■ AIM
Express the lines as a numbered list, omitting blank lines, starting at the line containing "Click the print report icon" and ending after the line containing "The width and height of the screenshot is (482, 362).".

■ RECORDS FOR THIS EXERCISE

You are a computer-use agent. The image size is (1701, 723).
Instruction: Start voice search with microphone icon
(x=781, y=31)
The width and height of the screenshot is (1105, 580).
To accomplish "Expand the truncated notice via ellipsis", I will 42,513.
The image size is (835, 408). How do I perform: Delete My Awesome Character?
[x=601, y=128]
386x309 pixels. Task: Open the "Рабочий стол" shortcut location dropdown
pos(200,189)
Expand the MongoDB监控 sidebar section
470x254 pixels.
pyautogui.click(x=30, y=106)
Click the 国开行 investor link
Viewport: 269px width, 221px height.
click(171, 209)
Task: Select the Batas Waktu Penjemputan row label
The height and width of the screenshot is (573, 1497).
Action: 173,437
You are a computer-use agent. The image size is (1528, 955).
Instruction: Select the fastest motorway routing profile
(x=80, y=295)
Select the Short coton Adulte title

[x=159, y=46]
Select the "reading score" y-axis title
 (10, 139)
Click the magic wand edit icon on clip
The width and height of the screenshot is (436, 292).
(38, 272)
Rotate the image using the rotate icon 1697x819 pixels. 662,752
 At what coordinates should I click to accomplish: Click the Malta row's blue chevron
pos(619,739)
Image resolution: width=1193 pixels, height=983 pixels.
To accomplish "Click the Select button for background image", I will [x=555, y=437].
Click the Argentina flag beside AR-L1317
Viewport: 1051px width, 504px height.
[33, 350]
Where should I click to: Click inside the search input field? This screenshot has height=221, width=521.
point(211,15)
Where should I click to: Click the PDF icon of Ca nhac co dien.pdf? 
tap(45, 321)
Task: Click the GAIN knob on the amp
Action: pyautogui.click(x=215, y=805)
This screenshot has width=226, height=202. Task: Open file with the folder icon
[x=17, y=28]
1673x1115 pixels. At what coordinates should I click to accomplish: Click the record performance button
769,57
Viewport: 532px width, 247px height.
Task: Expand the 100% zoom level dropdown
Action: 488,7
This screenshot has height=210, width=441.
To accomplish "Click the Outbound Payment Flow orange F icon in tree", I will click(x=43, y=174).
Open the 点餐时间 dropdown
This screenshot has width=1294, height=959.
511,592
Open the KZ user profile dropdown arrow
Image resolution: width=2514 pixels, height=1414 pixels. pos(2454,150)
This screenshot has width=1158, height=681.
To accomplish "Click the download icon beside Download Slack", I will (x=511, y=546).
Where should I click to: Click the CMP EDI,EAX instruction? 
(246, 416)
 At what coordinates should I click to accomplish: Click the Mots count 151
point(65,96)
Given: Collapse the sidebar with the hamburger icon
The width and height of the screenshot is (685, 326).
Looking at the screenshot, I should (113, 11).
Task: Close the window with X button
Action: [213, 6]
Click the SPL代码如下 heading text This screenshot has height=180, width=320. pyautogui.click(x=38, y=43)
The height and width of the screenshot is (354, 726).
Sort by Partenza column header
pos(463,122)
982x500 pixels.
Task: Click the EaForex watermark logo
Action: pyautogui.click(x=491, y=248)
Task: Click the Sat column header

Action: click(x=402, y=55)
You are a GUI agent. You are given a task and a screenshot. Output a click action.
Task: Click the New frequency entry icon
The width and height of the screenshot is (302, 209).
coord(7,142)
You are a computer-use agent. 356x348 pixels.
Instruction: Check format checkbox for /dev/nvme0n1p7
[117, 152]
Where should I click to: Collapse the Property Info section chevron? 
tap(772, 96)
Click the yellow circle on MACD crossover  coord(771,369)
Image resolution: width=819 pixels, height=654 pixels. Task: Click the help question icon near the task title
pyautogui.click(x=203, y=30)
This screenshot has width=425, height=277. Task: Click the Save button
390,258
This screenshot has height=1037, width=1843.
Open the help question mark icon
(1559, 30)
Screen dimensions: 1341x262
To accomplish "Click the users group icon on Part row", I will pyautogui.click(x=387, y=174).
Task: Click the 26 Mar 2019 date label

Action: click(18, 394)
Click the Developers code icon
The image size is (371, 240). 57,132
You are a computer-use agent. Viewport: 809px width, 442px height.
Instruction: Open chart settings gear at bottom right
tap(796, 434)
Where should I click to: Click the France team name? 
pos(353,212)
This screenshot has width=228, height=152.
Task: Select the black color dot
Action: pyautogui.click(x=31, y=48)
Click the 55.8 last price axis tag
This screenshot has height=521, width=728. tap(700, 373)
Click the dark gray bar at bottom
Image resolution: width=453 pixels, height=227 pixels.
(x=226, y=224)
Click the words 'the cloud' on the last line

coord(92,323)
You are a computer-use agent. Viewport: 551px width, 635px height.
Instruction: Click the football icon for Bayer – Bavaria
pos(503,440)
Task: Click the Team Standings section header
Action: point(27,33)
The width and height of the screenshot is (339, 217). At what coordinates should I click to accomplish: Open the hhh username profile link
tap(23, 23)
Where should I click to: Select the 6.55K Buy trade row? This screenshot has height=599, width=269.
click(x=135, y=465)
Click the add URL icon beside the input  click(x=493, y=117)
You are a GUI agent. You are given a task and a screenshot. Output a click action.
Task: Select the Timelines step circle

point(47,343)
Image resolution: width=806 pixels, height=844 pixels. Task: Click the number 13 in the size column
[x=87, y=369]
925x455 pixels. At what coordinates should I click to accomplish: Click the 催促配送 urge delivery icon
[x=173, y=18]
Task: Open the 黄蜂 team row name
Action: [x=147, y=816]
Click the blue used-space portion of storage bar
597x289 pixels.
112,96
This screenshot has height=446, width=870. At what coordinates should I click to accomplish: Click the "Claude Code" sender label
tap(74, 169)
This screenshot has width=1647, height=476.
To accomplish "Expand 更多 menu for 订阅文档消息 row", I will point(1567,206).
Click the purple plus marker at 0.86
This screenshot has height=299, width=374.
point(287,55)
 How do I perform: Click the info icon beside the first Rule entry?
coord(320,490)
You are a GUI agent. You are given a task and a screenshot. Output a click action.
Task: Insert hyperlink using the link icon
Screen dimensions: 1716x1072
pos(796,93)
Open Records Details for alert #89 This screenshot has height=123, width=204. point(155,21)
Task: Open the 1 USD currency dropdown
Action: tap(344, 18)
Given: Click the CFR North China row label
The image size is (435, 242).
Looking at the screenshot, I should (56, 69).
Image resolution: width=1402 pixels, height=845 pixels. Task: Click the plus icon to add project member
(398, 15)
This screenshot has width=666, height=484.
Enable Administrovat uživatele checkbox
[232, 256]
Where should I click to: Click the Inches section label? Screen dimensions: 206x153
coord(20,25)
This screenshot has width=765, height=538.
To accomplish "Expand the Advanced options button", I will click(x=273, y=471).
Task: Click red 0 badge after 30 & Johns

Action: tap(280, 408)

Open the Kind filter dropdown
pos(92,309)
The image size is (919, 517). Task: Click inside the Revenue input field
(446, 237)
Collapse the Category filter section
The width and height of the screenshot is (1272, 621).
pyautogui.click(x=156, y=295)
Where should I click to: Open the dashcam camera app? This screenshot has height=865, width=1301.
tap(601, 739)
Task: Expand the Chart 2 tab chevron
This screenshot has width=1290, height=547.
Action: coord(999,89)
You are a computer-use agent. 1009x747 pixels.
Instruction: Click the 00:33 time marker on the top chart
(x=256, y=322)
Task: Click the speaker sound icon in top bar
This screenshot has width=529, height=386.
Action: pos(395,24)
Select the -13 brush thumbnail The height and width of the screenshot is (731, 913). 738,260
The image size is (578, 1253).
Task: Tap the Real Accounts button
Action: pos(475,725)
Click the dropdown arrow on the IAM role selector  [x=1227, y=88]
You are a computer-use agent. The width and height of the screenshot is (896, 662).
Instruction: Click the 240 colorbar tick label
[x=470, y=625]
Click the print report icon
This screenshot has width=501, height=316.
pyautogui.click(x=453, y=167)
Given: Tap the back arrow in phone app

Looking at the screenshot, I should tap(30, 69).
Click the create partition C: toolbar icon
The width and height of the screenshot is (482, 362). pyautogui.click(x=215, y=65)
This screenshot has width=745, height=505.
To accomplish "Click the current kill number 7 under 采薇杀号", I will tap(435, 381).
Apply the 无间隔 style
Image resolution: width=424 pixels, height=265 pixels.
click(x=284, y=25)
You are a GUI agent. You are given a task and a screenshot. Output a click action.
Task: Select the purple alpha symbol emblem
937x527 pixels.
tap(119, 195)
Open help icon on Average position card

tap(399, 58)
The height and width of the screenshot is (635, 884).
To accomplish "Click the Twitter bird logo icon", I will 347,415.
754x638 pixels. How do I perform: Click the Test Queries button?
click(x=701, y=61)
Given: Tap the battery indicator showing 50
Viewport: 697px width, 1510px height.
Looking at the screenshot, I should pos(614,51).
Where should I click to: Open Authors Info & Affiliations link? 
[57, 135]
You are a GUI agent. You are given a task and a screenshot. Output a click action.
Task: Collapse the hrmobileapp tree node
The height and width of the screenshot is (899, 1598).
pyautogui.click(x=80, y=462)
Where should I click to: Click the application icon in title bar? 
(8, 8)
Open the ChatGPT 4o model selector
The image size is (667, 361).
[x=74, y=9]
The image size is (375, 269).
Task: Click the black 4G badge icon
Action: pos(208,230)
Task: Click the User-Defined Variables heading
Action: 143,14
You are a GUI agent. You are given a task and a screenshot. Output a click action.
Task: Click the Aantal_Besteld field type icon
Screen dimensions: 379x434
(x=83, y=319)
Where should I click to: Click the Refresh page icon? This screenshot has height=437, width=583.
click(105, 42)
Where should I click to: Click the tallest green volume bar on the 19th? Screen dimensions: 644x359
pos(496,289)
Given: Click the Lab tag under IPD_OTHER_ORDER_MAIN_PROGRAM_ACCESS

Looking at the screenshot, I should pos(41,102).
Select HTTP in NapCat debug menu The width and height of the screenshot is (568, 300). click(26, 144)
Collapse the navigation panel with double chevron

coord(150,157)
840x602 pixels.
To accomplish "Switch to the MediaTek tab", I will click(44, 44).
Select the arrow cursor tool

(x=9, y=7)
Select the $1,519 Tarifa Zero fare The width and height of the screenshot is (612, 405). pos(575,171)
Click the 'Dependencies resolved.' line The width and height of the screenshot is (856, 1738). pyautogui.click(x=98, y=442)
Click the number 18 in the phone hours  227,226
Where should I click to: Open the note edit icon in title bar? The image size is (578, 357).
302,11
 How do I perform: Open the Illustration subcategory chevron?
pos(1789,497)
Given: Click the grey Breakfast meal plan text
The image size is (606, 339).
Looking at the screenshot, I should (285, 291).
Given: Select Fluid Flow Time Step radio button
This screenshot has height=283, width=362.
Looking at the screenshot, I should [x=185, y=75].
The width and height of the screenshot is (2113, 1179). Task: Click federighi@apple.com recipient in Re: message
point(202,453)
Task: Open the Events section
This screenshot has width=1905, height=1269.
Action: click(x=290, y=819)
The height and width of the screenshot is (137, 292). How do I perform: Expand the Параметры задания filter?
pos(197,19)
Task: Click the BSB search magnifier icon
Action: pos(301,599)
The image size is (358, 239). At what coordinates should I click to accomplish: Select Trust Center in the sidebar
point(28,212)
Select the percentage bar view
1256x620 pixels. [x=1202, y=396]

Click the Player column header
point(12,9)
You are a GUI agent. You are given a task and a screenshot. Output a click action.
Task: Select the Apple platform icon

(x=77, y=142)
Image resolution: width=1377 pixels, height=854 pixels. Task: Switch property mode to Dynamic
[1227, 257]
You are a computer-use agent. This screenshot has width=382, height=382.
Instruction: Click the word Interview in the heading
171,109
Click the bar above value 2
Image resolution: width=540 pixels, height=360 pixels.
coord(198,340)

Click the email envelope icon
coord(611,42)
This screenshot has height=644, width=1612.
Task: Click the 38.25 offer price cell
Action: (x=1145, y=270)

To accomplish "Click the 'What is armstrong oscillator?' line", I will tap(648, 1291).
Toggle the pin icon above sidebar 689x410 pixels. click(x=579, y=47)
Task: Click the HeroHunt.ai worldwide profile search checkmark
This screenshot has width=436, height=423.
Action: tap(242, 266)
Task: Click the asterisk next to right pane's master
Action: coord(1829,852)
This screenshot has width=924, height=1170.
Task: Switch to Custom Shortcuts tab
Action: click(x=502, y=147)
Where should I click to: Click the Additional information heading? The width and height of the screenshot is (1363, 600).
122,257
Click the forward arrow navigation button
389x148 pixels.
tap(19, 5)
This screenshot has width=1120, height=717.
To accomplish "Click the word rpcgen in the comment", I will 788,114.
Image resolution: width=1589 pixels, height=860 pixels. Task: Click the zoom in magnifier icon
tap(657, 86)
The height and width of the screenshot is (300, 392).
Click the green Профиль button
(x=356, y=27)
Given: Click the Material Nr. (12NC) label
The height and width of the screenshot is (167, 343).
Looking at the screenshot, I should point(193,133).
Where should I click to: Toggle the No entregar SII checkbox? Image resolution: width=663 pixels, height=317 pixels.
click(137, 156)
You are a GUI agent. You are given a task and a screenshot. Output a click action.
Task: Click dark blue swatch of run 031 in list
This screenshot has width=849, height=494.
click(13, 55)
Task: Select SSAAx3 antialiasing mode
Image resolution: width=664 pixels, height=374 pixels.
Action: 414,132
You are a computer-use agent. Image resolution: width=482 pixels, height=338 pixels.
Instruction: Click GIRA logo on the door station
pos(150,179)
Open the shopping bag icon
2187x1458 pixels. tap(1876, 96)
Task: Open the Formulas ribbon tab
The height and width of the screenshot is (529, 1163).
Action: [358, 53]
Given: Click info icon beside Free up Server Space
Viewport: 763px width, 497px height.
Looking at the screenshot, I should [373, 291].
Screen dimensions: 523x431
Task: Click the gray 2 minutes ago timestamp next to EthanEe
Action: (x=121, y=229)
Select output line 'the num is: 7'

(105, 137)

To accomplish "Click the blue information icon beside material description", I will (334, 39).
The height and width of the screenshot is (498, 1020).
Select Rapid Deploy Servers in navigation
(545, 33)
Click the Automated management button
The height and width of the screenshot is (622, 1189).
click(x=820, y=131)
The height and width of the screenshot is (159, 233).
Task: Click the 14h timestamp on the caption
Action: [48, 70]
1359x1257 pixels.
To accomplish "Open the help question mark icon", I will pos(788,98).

■ SOLUTION FOR THIS EXERCISE
1. Click the print report icon
2. This screenshot has width=501, height=316.
3. pyautogui.click(x=453, y=167)
4. Given: Tap the back arrow in phone app
5. Looking at the screenshot, I should tap(30, 69).
6. Click the create partition C: toolbar icon
7. The width and height of the screenshot is (482, 362). pyautogui.click(x=215, y=65)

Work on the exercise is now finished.